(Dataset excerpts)
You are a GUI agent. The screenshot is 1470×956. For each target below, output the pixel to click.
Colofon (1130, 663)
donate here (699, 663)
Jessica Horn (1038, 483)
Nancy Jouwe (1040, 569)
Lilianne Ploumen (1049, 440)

* * *

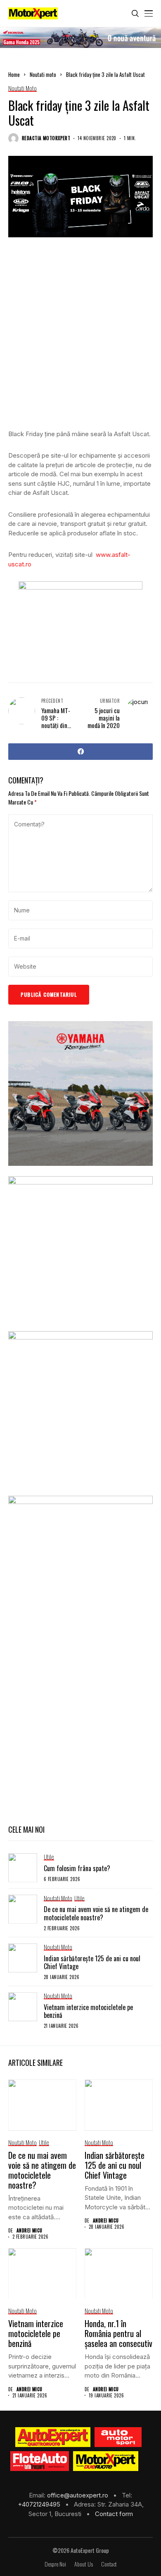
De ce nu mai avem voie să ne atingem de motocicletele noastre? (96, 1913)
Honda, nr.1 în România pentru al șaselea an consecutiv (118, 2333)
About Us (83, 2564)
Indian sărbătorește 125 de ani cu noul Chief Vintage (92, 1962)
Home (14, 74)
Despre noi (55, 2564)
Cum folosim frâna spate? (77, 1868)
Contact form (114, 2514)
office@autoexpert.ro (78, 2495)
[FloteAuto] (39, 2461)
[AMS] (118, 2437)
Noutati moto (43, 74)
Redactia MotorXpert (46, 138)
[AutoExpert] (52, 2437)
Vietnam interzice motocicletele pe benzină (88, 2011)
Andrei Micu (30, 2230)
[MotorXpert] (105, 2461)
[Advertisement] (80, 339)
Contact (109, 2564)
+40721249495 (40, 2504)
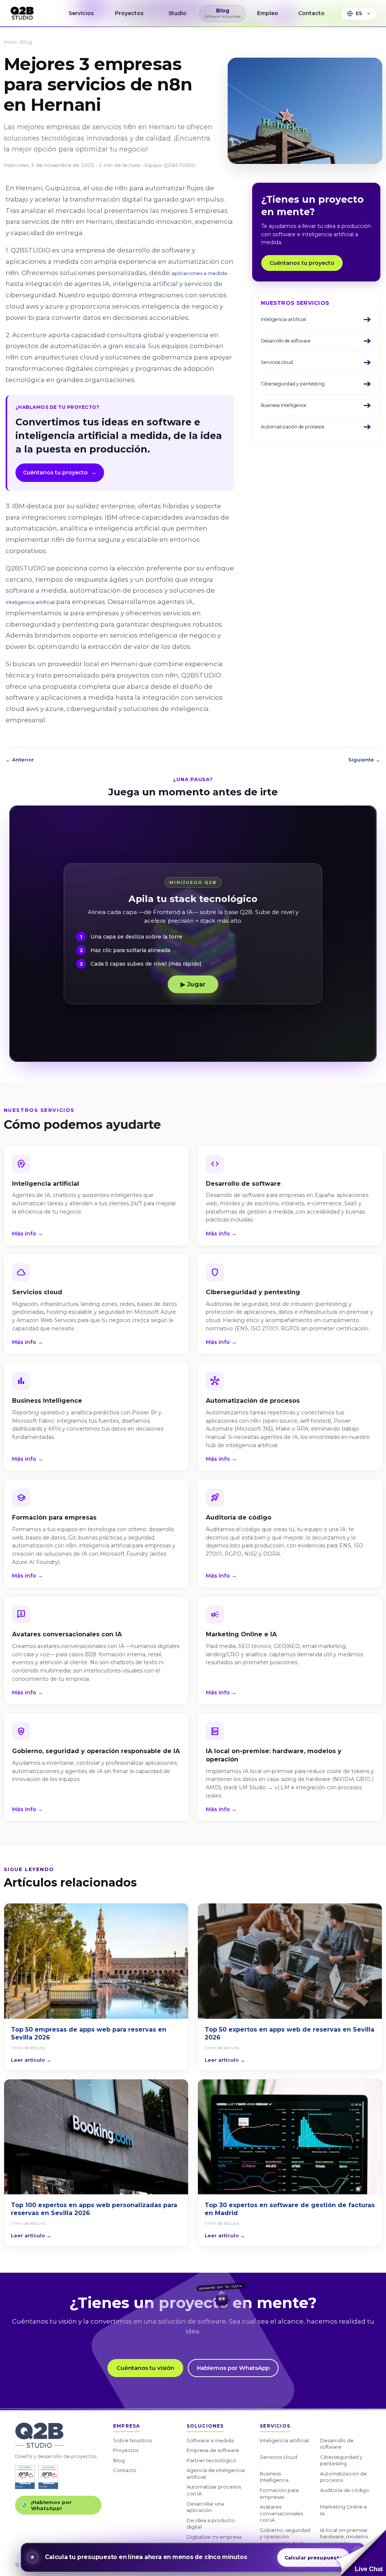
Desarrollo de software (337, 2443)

--

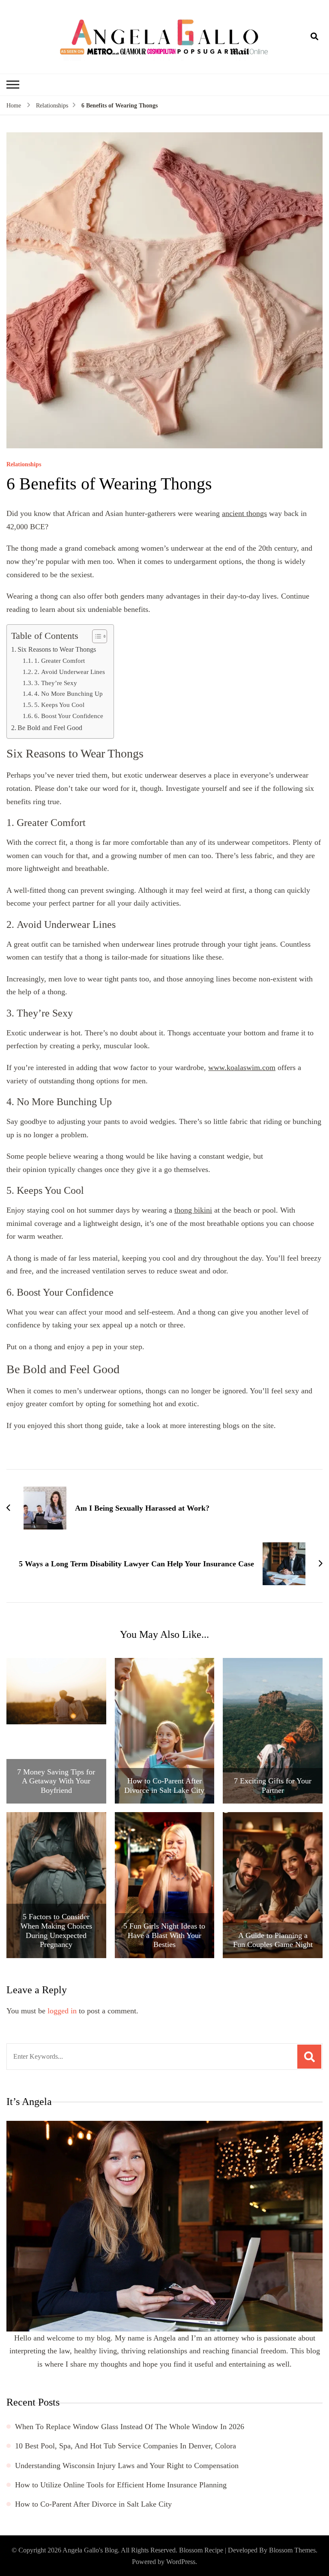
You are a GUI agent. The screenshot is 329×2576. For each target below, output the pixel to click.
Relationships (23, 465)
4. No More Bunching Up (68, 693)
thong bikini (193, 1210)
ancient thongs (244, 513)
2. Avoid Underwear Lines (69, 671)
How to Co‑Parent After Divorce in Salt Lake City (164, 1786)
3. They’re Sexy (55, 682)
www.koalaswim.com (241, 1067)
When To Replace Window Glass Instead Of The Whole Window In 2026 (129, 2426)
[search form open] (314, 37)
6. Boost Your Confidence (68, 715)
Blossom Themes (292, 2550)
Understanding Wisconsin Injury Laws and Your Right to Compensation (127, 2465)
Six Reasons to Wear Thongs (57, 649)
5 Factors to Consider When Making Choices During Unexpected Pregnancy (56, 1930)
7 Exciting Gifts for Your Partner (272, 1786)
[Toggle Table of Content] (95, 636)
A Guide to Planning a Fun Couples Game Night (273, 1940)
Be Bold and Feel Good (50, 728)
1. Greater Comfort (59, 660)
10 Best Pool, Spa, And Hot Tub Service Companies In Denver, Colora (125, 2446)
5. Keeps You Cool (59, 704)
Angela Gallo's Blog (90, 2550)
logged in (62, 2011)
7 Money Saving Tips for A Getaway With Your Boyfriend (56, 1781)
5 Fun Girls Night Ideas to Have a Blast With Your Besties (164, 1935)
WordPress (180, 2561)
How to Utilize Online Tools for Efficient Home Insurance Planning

- **Assigned task**:
Transcribe the records above from the line holding "You are a GUI agent. The screenshot is 1470×956." down to the line holding "Lilianne Ploumen (1049, 440)", inclusive, without adding anything.

- **Answer for this exercise**:
You are a GUI agent. The screenshot is 1470×956. For each target below, output the pixel to click.
Colofon (1130, 663)
donate here (699, 663)
Jessica Horn (1038, 483)
Nancy Jouwe (1040, 569)
Lilianne Ploumen (1049, 440)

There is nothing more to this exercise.